Exercise instructions> Quote the data word for word, from its start through the line that contains "I want to click". Omit the pictures from your answer.

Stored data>
────────────────────────────────────────

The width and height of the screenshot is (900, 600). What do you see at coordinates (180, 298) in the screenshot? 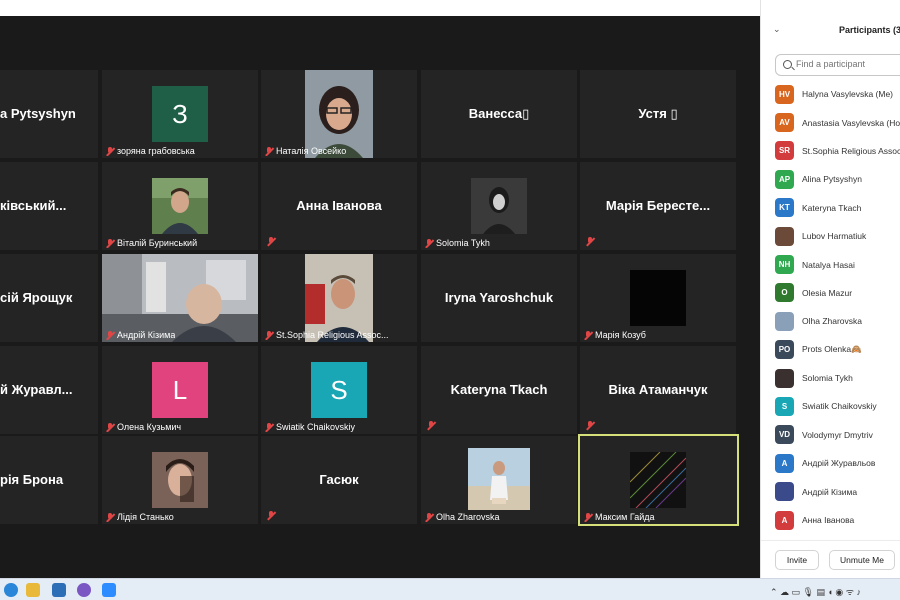
I see `video-tile: Андрій Кізима` at bounding box center [180, 298].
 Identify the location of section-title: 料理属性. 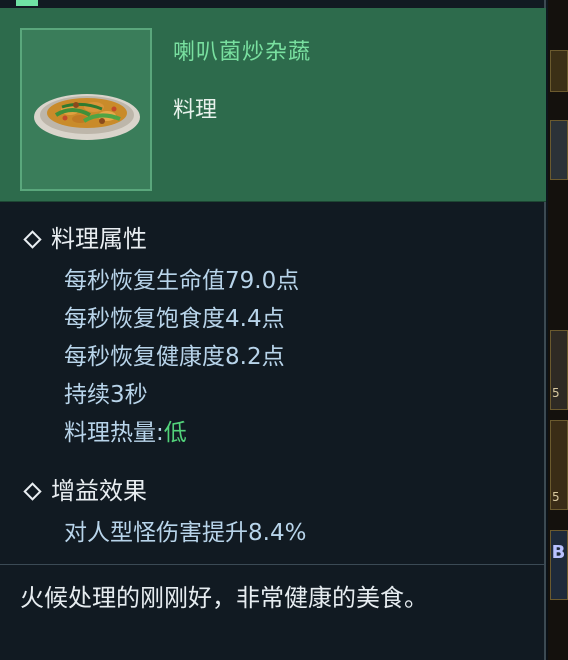
(160, 239).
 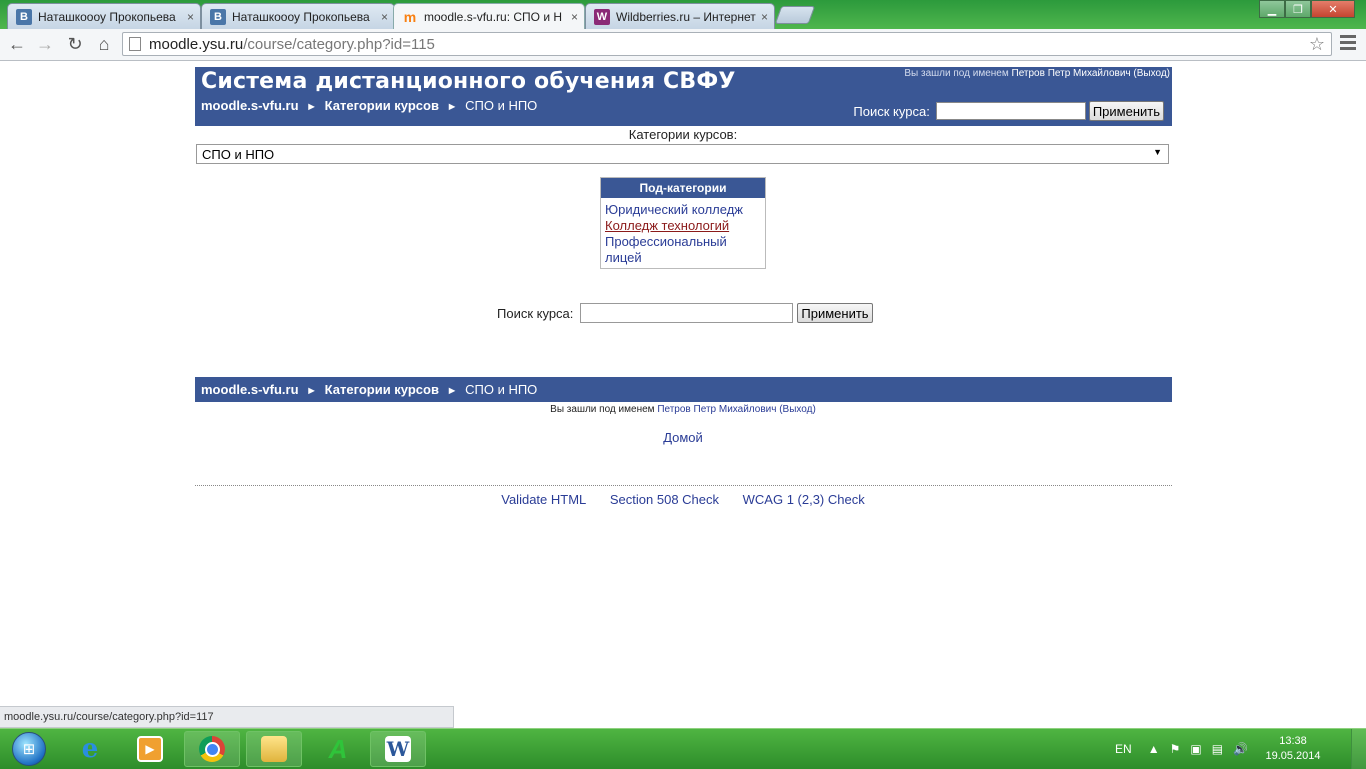 I want to click on url-path: /course/category.php?id=115, so click(x=339, y=44).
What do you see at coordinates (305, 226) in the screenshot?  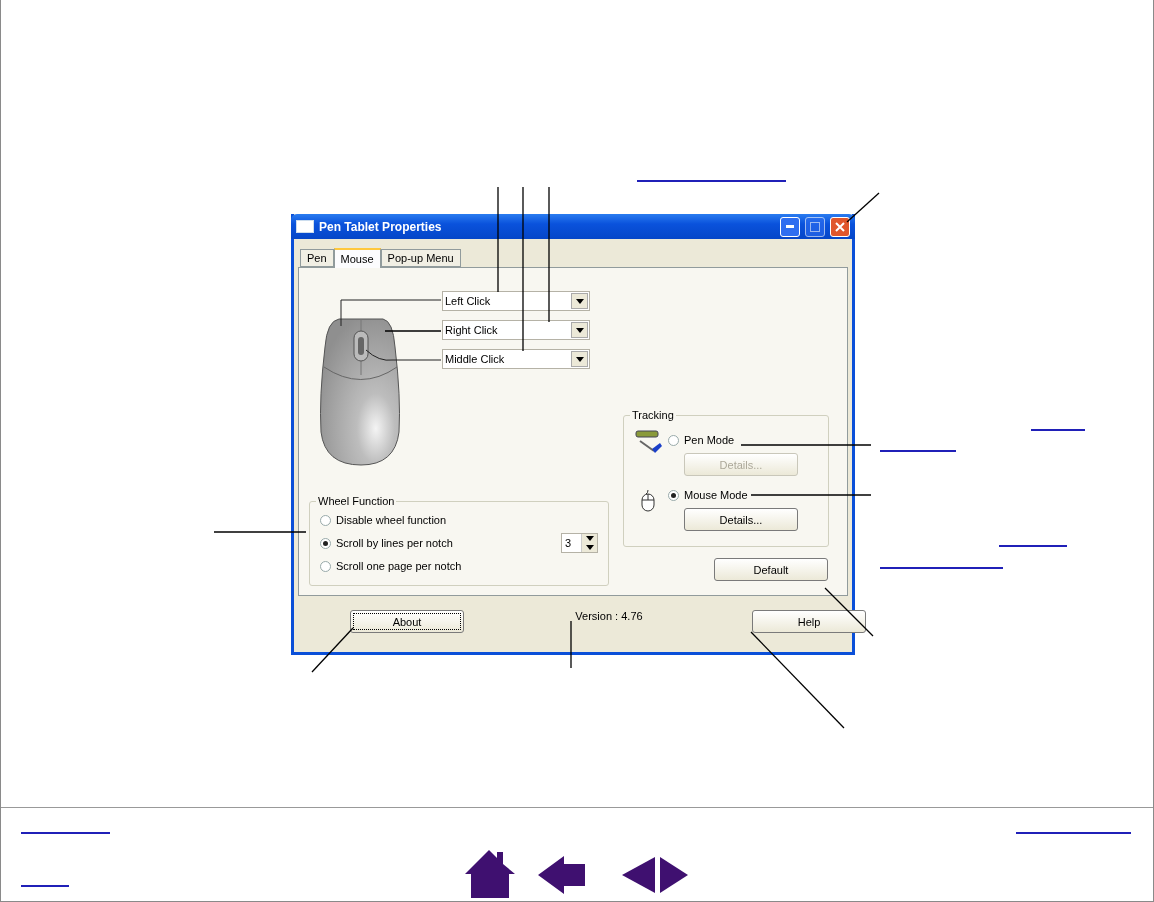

────────────────────────────────────────

Exercise response>
The width and height of the screenshot is (900, 600). What do you see at coordinates (180, 298) in the screenshot? 
I see `video-tile: Андрій Кізима` at bounding box center [180, 298].
 Identify the location of section-title: 料理属性. 
(160, 239).
  I want to click on url-path: /course/category.php?id=115, so click(x=339, y=44).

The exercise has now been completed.